> Assignment: Reproduce exactly the lines below, starting at the line that contains "You are a GUI" and ending with the last line of the records, both included; leave out any pictures.

Dataset entries START

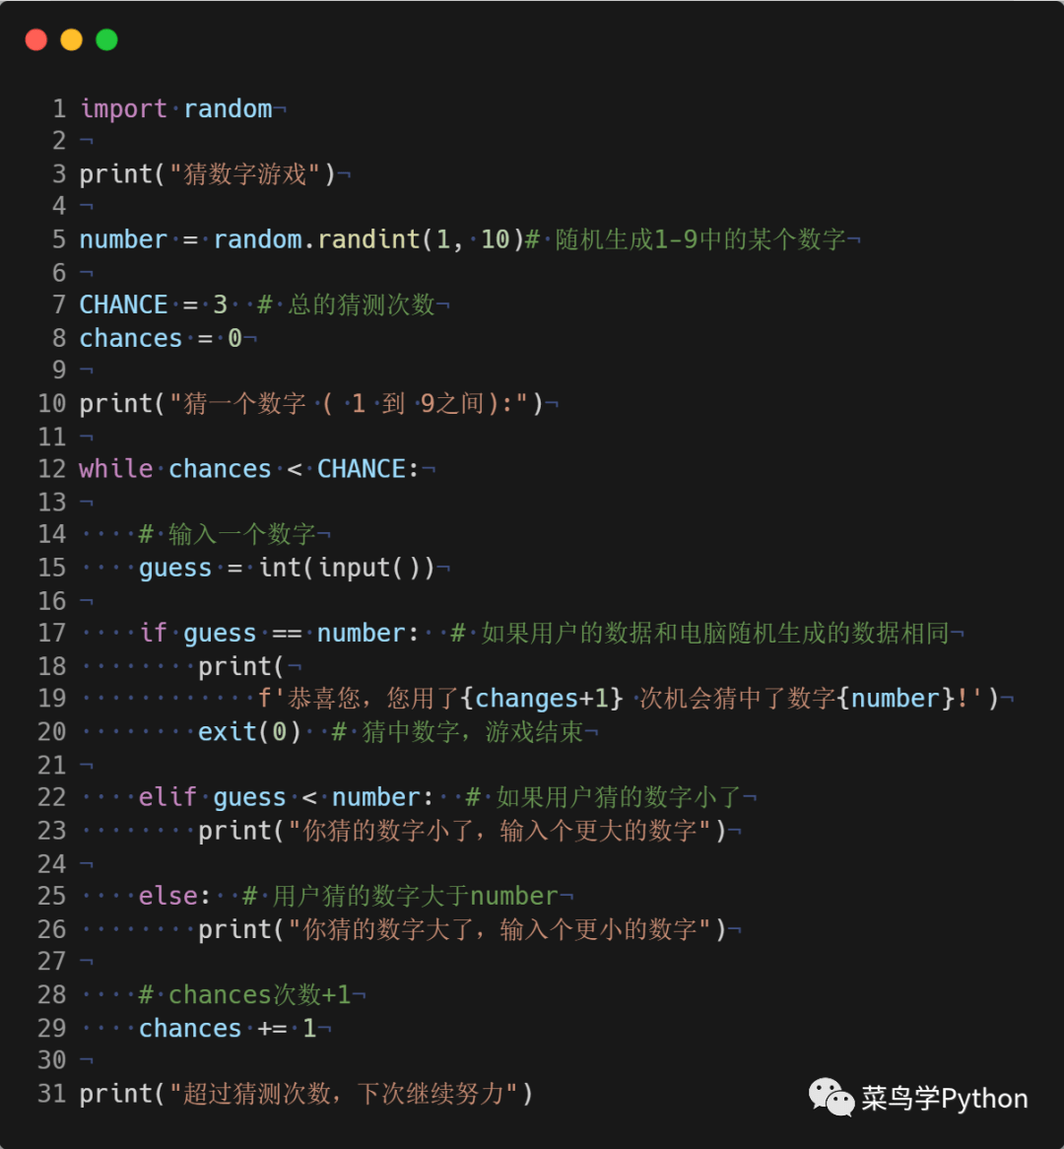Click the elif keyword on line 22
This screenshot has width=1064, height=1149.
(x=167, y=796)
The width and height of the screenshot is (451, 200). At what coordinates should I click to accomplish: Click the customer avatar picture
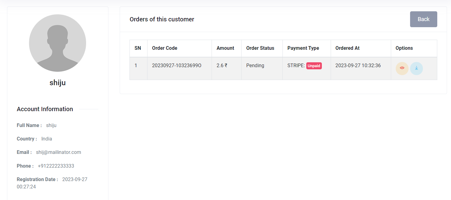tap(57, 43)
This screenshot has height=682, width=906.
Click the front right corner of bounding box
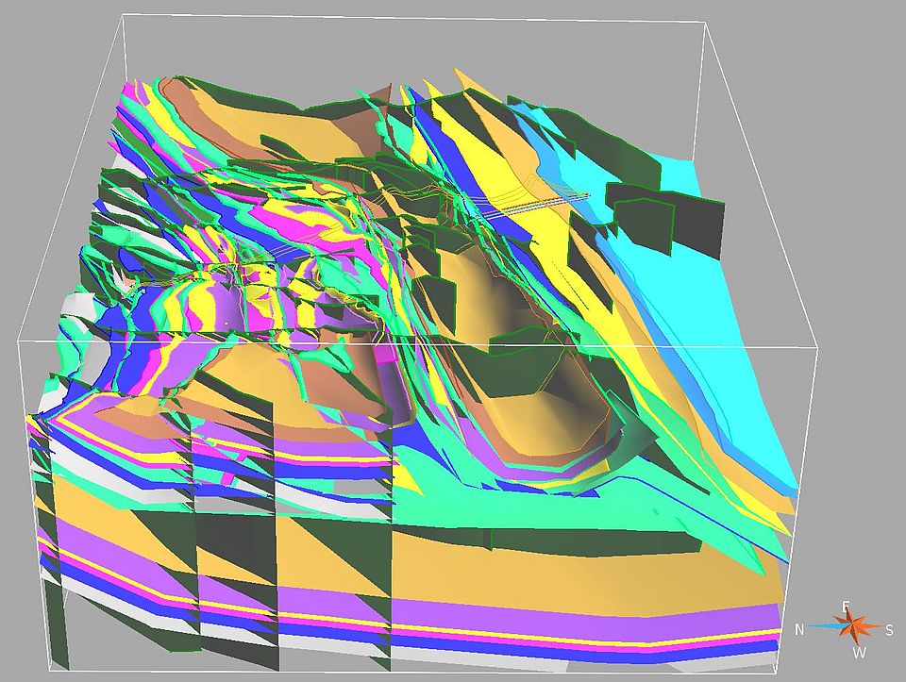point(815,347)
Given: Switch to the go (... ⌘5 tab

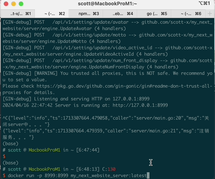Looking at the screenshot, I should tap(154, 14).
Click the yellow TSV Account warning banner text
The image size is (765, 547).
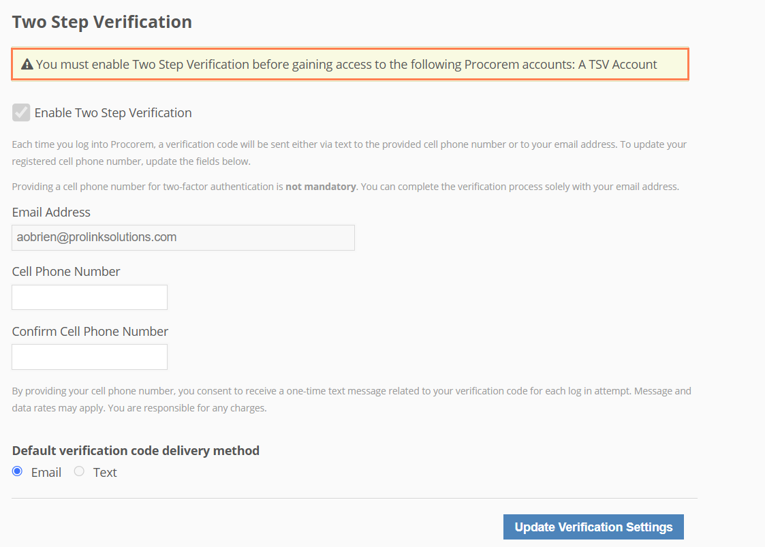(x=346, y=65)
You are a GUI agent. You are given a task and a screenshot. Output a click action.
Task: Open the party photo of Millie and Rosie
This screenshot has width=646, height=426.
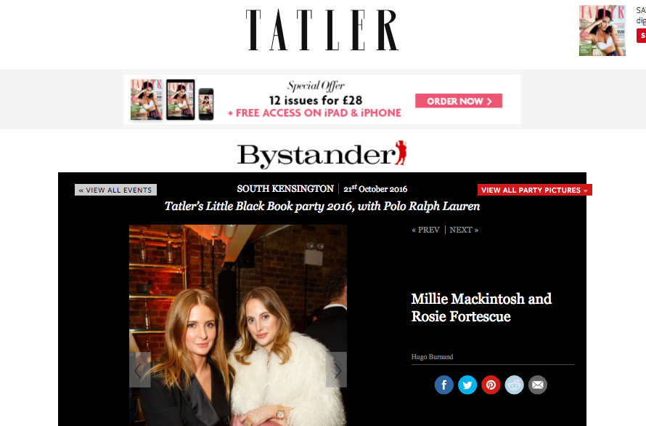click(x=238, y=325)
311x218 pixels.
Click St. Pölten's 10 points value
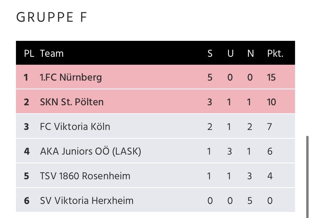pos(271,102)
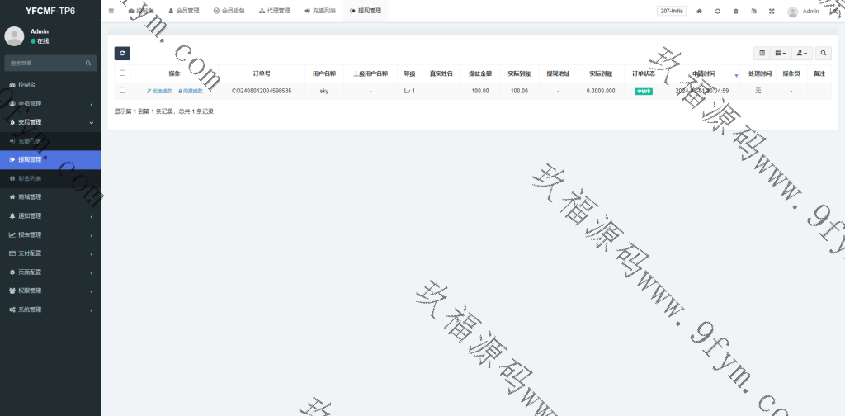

Dataset entries END

> Exercise result:
You are a GUI agent. You are given a task and a screenshot. Output a click action.
Task: Open the party photo of Millie and Rosie
This screenshot has width=646, height=426.
click(x=238, y=325)
311x218 pixels.
Click St. Pölten's 10 points value
pos(271,102)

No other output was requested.